Files, text and idioms

Every programming language has a set of idioms. These are the standard, easy ways to perform a range of common tasks. They are the basic or standard way of using one of the functions of the language the programmer is working with. They become part of a programmer’s mental blueprint toolkit.

Actions such as reading data from files, working with loops, and swapping the values ​​of two variables are good examples. The programmer will know at least one way to achieve their goals in a generic or vanilla way. Perhaps that is sufficient for the current requirement. Or maybe they beautify the code to make it more efficient or applicable to the specific solution they are developing. But having the building block idiom at your fingertips is a great starting point.

Knowing and understanding idioms in one language will also make it easier to learn a new programming language. Knowing how things are constructed in one language and looking for the equivalent – or best – in another language is a great way to appreciate the similarities and differences between programming languages ​​you already know and the language you are learning.

Reading Lines From A File: The One-Liner

In Bash you can get a while loop on the command line to read every line of text from a file and do something with it. Our text file is called ‘data.txt’. It contains a list of the months of the year.

January
February
March
.
.
October
November
December

Our simple one-liner is:

while read line; do echo $line; done < data.txt

while read line; do echo $line; done < data.txt in a terminal window

The while loop reads a line from the file and the execution stream of the small program goes to the body of the loop. The echo command writes the line of text in the terminal window. The read attempt fails if there are no more lines to read and the loop is completed.

A neat trick is the ability to redirect a file in a loop. In other programming languages, you have to open the file, read it, and then close it when you are done. With Bash, you can easily use file redirection and let the shell handle all those low-level things for you.

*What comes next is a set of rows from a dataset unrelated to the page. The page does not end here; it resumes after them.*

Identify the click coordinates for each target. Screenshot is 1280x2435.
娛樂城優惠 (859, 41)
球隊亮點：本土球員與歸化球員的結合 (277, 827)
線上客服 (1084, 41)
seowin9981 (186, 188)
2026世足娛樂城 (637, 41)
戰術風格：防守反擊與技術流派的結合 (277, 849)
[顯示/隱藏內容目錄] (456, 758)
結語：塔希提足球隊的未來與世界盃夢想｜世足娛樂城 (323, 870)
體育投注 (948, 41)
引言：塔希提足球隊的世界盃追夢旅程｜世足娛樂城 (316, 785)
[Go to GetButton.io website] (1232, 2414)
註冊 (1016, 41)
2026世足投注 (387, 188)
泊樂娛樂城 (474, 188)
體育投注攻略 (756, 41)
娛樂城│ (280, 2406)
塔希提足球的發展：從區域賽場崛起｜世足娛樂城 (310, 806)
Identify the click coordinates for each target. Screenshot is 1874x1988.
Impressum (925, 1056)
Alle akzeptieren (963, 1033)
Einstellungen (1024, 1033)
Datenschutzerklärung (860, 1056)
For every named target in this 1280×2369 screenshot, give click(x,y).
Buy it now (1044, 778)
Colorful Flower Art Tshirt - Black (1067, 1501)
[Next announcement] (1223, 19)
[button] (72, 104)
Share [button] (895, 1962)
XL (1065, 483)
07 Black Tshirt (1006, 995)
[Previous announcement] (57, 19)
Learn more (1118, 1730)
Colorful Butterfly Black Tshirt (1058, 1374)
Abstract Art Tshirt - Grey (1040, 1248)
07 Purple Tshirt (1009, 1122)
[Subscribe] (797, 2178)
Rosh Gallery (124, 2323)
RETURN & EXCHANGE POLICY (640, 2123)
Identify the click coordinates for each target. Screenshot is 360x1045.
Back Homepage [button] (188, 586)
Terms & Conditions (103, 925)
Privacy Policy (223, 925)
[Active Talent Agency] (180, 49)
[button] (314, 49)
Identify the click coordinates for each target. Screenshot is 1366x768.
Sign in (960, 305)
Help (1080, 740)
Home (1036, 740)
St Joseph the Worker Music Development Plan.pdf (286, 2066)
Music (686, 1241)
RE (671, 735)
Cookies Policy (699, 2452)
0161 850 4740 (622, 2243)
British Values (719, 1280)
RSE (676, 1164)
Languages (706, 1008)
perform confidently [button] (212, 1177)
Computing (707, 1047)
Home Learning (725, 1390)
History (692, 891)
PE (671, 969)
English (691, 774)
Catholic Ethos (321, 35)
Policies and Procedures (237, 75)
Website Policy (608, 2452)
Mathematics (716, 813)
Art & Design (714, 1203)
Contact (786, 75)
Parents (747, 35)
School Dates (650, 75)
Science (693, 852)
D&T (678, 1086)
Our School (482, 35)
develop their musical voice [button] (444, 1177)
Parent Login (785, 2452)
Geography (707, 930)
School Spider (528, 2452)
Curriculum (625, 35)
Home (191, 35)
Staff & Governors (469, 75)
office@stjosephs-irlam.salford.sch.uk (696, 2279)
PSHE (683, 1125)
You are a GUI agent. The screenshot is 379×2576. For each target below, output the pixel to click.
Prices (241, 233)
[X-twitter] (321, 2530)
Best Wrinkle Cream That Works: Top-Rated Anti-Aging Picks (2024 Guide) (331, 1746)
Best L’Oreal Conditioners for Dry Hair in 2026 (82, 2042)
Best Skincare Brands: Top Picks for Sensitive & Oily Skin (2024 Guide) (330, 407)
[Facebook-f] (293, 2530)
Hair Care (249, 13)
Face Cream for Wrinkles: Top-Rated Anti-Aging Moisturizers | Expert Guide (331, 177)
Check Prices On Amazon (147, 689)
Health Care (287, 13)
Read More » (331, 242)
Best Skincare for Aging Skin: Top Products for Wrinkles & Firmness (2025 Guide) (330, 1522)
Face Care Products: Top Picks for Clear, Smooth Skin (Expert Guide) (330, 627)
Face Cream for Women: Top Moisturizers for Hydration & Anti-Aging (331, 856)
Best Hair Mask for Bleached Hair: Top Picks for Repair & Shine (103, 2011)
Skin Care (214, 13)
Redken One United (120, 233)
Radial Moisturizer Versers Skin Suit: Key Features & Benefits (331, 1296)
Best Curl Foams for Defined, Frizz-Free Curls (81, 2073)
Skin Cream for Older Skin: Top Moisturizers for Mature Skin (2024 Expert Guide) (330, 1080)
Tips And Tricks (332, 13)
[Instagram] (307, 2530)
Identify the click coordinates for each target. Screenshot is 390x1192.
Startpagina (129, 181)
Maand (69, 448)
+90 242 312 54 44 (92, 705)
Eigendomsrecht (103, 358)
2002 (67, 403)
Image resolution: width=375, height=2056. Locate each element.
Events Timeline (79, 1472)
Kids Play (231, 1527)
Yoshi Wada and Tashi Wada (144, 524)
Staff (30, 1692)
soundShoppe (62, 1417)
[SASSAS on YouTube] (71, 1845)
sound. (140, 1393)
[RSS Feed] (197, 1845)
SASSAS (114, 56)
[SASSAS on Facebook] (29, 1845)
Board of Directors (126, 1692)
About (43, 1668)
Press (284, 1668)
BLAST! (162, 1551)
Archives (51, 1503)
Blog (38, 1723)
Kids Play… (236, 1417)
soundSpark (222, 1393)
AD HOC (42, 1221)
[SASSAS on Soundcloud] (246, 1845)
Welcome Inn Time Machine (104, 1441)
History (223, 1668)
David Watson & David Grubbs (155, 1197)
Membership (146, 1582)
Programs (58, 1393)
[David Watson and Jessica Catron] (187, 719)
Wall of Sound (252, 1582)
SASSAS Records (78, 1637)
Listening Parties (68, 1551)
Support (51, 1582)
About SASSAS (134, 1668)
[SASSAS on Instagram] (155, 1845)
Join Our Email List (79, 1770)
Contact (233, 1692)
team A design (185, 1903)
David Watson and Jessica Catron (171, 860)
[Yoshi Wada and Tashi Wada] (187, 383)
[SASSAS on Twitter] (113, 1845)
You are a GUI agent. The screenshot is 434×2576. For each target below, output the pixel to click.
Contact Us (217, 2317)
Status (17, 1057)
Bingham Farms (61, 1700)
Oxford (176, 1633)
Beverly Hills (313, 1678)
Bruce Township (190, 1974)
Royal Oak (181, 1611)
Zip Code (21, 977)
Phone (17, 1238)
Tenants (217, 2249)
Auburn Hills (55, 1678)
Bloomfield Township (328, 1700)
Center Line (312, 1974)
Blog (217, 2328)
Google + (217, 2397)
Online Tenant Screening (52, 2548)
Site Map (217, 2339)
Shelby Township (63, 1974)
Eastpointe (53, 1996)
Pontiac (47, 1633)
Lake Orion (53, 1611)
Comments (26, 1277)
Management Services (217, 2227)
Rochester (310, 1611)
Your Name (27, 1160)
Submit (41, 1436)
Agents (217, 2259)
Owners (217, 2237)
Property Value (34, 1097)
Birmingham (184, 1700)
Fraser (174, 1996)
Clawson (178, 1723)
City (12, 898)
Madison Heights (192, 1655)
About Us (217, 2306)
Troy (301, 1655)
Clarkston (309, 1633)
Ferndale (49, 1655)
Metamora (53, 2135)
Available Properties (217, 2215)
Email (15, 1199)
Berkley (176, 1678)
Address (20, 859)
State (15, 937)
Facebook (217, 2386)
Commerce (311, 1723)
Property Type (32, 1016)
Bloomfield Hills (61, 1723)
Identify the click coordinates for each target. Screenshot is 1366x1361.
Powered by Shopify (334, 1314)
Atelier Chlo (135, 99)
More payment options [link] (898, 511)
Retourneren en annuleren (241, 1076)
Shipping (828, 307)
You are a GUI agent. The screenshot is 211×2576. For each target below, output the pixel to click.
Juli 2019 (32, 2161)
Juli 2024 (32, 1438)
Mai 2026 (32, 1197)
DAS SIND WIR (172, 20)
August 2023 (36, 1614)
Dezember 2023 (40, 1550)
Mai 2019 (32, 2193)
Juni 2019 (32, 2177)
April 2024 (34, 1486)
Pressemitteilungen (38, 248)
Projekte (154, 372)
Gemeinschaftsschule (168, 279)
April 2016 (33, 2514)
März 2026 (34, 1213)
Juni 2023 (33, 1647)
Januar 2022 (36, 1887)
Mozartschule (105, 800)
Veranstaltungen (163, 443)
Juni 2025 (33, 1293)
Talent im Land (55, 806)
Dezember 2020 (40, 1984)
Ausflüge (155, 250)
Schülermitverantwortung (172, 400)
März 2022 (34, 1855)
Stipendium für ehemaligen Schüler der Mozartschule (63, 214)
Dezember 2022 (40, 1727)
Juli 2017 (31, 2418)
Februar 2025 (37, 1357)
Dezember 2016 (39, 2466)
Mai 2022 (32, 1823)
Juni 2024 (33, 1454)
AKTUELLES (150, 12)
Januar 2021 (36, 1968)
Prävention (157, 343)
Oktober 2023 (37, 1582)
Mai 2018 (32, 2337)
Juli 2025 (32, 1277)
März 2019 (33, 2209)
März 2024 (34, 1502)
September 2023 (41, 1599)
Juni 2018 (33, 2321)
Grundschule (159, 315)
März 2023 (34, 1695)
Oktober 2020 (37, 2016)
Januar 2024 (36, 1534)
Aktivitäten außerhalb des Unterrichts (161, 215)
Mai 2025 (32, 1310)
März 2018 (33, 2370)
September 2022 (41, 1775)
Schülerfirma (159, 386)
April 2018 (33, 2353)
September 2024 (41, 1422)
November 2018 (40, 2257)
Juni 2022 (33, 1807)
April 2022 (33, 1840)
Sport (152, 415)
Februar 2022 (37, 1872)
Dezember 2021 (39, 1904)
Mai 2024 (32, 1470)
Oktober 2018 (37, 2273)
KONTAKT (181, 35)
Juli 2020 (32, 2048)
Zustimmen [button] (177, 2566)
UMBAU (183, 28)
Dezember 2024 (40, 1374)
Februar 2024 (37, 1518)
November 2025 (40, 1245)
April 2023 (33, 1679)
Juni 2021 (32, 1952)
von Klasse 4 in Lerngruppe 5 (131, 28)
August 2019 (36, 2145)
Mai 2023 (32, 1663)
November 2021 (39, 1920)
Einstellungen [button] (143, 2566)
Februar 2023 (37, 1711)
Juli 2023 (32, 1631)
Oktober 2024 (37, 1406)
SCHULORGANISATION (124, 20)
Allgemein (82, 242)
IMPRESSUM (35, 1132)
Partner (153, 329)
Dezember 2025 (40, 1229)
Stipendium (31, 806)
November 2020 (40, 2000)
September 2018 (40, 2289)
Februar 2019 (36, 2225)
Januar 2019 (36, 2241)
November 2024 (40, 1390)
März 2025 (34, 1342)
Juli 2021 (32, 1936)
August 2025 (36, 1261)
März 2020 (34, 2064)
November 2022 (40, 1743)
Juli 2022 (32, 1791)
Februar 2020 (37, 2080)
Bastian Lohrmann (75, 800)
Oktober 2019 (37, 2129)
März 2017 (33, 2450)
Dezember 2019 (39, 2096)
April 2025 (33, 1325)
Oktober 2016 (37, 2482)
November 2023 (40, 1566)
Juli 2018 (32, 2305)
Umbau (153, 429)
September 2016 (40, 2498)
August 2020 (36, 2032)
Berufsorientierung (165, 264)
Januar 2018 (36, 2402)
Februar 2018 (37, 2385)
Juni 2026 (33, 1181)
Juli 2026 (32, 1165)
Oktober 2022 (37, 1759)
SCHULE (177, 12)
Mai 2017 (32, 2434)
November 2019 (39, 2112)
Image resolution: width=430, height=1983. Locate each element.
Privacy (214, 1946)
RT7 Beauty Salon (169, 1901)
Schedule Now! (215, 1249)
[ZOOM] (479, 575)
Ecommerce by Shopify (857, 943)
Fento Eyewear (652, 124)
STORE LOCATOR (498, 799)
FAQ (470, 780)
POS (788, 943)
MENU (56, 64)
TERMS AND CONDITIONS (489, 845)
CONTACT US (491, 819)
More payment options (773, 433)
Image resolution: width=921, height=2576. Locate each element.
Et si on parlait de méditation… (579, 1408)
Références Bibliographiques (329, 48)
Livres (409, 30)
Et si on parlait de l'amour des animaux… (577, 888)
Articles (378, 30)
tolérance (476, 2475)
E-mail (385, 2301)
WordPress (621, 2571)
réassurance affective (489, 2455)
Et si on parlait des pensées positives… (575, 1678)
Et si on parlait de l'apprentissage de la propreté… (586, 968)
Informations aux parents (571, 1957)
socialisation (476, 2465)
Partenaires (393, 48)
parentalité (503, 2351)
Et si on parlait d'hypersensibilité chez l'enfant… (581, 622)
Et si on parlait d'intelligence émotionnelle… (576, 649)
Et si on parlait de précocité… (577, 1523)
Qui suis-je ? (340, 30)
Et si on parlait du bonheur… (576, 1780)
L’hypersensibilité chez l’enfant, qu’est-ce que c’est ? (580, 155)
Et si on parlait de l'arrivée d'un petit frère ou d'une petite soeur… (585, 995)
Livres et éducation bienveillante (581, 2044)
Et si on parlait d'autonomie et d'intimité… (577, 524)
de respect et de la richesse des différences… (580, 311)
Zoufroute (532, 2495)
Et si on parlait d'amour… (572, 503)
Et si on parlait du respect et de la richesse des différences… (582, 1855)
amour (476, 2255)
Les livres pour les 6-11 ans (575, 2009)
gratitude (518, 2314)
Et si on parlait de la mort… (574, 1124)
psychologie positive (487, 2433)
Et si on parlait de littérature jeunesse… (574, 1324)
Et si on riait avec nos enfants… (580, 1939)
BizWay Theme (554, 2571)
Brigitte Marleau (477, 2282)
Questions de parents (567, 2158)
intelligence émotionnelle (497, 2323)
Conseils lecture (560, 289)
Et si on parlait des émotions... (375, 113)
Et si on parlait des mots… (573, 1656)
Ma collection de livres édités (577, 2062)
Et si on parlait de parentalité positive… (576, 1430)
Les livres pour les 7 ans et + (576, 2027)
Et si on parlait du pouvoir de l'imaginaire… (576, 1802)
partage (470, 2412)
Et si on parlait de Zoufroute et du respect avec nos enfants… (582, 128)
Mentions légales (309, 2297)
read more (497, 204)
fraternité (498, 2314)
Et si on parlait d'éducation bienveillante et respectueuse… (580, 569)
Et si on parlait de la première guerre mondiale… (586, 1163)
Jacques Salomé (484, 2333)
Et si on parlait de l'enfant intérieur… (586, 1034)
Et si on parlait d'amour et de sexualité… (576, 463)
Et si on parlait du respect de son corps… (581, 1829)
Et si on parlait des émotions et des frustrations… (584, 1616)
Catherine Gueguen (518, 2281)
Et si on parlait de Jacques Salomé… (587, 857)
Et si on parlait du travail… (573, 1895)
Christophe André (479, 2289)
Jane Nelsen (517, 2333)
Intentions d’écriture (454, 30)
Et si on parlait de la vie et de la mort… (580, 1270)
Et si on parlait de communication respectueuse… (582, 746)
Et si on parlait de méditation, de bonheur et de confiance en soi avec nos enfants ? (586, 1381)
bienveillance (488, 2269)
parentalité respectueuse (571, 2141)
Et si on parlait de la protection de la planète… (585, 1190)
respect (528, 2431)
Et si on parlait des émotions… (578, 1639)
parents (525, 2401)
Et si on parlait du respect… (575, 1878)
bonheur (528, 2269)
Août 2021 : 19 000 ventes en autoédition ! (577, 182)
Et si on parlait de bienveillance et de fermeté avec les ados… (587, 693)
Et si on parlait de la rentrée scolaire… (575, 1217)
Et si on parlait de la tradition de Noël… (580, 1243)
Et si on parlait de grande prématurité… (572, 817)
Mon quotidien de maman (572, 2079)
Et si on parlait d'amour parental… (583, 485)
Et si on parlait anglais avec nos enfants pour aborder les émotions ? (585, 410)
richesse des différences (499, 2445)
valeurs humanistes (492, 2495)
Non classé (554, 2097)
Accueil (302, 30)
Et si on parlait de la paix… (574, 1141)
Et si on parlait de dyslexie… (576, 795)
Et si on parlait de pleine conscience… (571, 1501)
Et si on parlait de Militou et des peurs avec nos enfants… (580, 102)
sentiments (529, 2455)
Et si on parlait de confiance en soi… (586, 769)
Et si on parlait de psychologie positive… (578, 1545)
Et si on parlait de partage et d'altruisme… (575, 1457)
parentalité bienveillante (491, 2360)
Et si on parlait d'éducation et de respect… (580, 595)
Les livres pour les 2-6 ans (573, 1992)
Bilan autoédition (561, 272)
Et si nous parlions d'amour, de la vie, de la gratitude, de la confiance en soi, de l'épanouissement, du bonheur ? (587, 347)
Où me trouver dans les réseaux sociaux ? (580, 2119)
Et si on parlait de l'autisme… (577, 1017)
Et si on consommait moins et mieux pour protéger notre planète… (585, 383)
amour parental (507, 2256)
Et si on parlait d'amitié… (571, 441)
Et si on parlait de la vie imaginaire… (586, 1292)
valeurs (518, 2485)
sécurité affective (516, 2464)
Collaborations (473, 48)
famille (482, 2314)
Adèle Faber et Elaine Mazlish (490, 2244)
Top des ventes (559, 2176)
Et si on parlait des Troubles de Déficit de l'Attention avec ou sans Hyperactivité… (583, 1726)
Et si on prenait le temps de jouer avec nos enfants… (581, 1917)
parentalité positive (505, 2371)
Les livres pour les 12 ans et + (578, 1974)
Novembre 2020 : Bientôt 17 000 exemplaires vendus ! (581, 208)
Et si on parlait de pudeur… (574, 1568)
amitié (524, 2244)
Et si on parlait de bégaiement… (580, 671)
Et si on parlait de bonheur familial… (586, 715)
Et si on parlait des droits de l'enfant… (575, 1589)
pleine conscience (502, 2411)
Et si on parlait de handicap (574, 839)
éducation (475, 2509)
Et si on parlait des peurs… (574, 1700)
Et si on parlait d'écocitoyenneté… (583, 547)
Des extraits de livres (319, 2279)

This one-liner is of course not very useful. Linux offers it all cat command, which does just that for us. We've come up with a long-winded way to replace a three-letter command. But it does show visibly the principles of reading from a file.

That works well enough to some extent. Suppose we have another text file with the names of the months. In this file, the escape sequence for a newline character is added to each line. We call it 'data2.txt'.

Januaryn
Februaryn
Marchn
.
.
Octobern
Novembern
Decembern

Let's use our one-liner for our new file.

while read line; do echo $line; done < data2.txt

while read line; do echo $line; done < data2.txt in a terminal window

The backslash escape character ' "Is removed. As a result, an "n" is added to each line. Bash interprets the backslash as the start of an escape sequence. Often times, we don't want Bash to interpret what it reads. It may be more convenient to read a line in its entirety - backslash escape sequences and all - and choose what to parse or replace, within your own code.

If we want to perform any meaningful processing or parsing of the text lines, we need a script.

Read lines from a file with a script

Here's our script. It's called "script1.sh."

#!/bin/bash

Counter=0

while IFS='' read -r LinefromFile || [[ -n "${LinefromFile}" ]]; do

    ((Counter++))
    echo "Accessing line $Counter: ${LinefromFile}"

done < "$1"

We set a variable with the name Counter zero, then we define our while loop.

The first statement on the while line is IFS='' . IFS stands for internal field separator. It contains values ​​that Bash uses to identify word boundaries. By default, the read command removes the leading and trailing spaces. If we want to read the lines from the file exactly as they are, we have to set IFS to be an empty string.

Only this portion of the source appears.